▶ _FRAGMENTO DE PÁGINA_
En la mañana casi fría del miércoles, un frasco de mermelada entreabierto, pan y unos mates se plantean como el desayuno servido en la incomodidad de un banco de plaza.
Ahí, las historias contadas de a tramos por María y Juan Manuel, que en principio parecían ir por carriles distintos, tocaron un punto común: una niñez por demás difícil, infeliz. Uno, habló de una madre alcohólica, de un pasar ligado siempre a la mala vida y de una infancia y adolescencia transcurridas en hogares de menores. Otro de una adopción, de una familia del corazón, de otra biológica, de dos nombres diferentes y del abandono de todos. Los dos se refirieron a enfermedades del cuerpo, de la cabeza, de la tristeza, y a lo que se aferran para seguir a flote.
María se define como evangelista y explica decisiones y actitudes en la religión. Juan Manuel menciona los bajones anímicos, la medicación psiquiátrica y su participación en un grupo de pacientes. María espera que le salga una jubilación/pensión que empezó a tramitar y Juan Manuel, que algún afecto llegue hasta la plaza y le tienda una mano.

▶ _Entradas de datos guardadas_
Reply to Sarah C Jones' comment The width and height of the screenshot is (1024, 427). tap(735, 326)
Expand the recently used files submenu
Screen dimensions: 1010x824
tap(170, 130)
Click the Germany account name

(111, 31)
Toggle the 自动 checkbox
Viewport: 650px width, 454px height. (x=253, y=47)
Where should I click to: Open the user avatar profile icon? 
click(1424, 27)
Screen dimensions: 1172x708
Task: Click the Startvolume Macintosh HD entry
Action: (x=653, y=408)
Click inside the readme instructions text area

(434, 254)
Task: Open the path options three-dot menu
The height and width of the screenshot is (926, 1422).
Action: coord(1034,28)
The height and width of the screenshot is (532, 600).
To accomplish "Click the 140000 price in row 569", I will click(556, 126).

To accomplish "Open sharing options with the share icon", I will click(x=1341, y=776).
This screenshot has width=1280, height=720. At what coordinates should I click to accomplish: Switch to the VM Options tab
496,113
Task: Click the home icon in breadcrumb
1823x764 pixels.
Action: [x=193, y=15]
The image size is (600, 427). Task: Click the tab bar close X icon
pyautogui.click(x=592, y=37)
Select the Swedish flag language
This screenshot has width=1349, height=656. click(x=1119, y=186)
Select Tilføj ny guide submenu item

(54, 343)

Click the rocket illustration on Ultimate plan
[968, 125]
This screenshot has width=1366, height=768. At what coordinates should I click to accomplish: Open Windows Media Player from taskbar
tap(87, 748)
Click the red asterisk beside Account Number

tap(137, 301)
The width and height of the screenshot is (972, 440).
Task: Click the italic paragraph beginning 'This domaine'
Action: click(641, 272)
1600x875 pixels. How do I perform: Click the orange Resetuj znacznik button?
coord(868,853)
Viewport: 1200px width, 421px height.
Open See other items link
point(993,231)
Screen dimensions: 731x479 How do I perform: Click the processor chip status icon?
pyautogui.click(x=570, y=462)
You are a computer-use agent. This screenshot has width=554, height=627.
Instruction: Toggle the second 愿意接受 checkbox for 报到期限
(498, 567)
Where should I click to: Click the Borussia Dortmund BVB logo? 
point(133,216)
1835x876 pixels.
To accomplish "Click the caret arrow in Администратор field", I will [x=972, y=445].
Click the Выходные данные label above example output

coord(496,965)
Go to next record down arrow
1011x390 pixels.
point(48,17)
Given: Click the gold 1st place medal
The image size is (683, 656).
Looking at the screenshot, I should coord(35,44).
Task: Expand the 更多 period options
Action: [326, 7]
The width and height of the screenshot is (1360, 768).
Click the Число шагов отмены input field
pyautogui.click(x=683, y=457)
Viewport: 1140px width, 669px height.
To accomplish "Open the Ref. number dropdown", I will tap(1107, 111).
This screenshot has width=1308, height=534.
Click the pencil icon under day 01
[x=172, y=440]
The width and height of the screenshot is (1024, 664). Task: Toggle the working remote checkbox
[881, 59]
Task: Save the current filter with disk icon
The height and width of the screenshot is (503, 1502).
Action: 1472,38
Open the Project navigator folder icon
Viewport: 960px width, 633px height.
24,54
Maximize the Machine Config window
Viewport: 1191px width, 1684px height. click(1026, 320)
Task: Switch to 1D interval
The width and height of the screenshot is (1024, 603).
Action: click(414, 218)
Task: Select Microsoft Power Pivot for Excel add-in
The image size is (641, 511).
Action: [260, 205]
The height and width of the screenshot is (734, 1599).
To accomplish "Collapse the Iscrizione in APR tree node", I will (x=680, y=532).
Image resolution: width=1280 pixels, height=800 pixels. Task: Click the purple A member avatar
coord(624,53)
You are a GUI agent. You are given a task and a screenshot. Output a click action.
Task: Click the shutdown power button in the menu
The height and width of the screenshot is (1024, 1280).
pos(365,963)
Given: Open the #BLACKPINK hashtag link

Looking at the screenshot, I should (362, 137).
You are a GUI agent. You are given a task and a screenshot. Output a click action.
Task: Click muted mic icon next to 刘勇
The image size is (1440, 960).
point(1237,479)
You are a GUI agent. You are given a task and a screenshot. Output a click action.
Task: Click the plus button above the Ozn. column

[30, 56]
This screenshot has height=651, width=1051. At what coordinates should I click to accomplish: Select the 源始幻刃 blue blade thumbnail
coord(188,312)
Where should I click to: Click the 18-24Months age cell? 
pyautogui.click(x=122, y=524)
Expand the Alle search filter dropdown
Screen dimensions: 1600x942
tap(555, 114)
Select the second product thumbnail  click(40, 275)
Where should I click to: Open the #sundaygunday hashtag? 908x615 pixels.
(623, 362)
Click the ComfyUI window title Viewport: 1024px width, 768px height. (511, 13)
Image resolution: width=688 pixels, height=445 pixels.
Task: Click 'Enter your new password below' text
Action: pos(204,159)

▶ _CONSIGNA 1_
Reproduzca textualmente el pasaje del fragmento sobre María y Juan Manuel que va desde "María se define" hasta "tienda una mano.".
▶ _CONSIGNA 2_
Según el fragmento sobre María y Juan Manuel, ¿en qué explica María sus decisiones y actitudes?
Los registros constituyen un material aparte, independiente del texto.

▶ _RESPUESTA 1_
María se define como evangelista y explica decisiones y actitudes en la religión. Juan Manuel menciona los bajones anímicos, la medicación psiquiátrica y su participación en un grupo de pacientes. María espera que le salga una jubilación/pensión que empezó a tramitar y Juan Manuel, que algún afecto llegue hasta la plaza y le tienda una mano.

▶ _RESPUESTA 2_
En la religión, ya que se define como evangelista.